**Requirement**:
Print the records exactly as they are written.

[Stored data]
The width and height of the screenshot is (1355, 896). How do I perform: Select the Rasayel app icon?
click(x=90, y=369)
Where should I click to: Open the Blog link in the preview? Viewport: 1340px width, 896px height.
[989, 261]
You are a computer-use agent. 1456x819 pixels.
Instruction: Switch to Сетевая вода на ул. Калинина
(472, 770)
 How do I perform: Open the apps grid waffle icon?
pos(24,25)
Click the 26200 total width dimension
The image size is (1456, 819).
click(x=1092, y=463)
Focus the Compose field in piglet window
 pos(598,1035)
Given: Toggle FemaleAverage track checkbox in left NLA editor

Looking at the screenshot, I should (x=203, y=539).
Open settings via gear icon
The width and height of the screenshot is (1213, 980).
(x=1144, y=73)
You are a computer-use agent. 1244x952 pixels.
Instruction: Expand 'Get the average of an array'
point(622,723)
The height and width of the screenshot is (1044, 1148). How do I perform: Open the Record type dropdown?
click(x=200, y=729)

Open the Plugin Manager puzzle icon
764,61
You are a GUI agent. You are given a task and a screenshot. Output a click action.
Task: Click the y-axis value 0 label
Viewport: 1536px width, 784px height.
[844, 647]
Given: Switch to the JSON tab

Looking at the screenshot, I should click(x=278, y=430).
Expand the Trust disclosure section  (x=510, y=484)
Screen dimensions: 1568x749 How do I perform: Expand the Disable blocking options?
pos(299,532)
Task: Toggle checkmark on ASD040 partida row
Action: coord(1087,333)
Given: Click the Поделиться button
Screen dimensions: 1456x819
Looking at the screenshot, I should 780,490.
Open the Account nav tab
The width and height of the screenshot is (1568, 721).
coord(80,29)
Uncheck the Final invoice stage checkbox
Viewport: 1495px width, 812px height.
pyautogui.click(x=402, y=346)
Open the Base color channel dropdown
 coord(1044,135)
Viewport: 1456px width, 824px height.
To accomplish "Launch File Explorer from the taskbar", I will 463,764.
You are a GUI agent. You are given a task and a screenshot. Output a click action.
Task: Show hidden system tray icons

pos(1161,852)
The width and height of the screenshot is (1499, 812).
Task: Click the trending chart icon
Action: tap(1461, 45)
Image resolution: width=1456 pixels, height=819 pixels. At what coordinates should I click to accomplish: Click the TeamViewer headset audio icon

**Exercise result**:
The width and height of the screenshot is (1355, 896). How do I perform: Select the Rasayel app icon?
click(x=90, y=369)
Where should I click to: Open the Blog link in the preview? Viewport: 1340px width, 896px height.
[989, 261]
You are a computer-use agent. 1456x819 pixels.
Instruction: Switch to Сетевая вода на ул. Калинина
(472, 770)
 How do I perform: Open the apps grid waffle icon?
pos(24,25)
Click the 26200 total width dimension
The image size is (1456, 819).
click(x=1092, y=463)
Focus the Compose field in piglet window
 pos(598,1035)
Given: Toggle FemaleAverage track checkbox in left NLA editor

Looking at the screenshot, I should (x=203, y=539).
Open settings via gear icon
The width and height of the screenshot is (1213, 980).
(x=1144, y=73)
You are a computer-use agent. 1244x952 pixels.
Instruction: Expand 'Get the average of an array'
point(622,723)
The height and width of the screenshot is (1044, 1148). How do I perform: Open the Record type dropdown?
click(x=200, y=729)

Open the Plugin Manager puzzle icon
764,61
You are a GUI agent. You are given a task and a screenshot. Output a click action.
Task: Click the y-axis value 0 label
Viewport: 1536px width, 784px height.
[844, 647]
Given: Switch to the JSON tab

Looking at the screenshot, I should click(x=278, y=430).
Expand the Trust disclosure section  (x=510, y=484)
Screen dimensions: 1568x749 How do I perform: Expand the Disable blocking options?
pos(299,532)
Task: Toggle checkmark on ASD040 partida row
Action: coord(1087,333)
Given: Click the Поделиться button
Screen dimensions: 1456x819
Looking at the screenshot, I should 780,490.
Open the Account nav tab
The width and height of the screenshot is (1568, 721).
coord(80,29)
Uncheck the Final invoice stage checkbox
Viewport: 1495px width, 812px height.
pyautogui.click(x=402, y=346)
Open the Base color channel dropdown
 coord(1044,135)
Viewport: 1456px width, 824px height.
To accomplish "Launch File Explorer from the taskbar", I will 463,764.
You are a GUI agent. You are given a task and a screenshot. Output a click action.
Task: Show hidden system tray icons

pos(1161,852)
The width and height of the screenshot is (1499, 812).
Task: Click the trending chart icon
Action: tap(1461, 45)
Image resolution: width=1456 pixels, height=819 pixels. At what coordinates should I click to accomplish: Click the TeamViewer headset audio icon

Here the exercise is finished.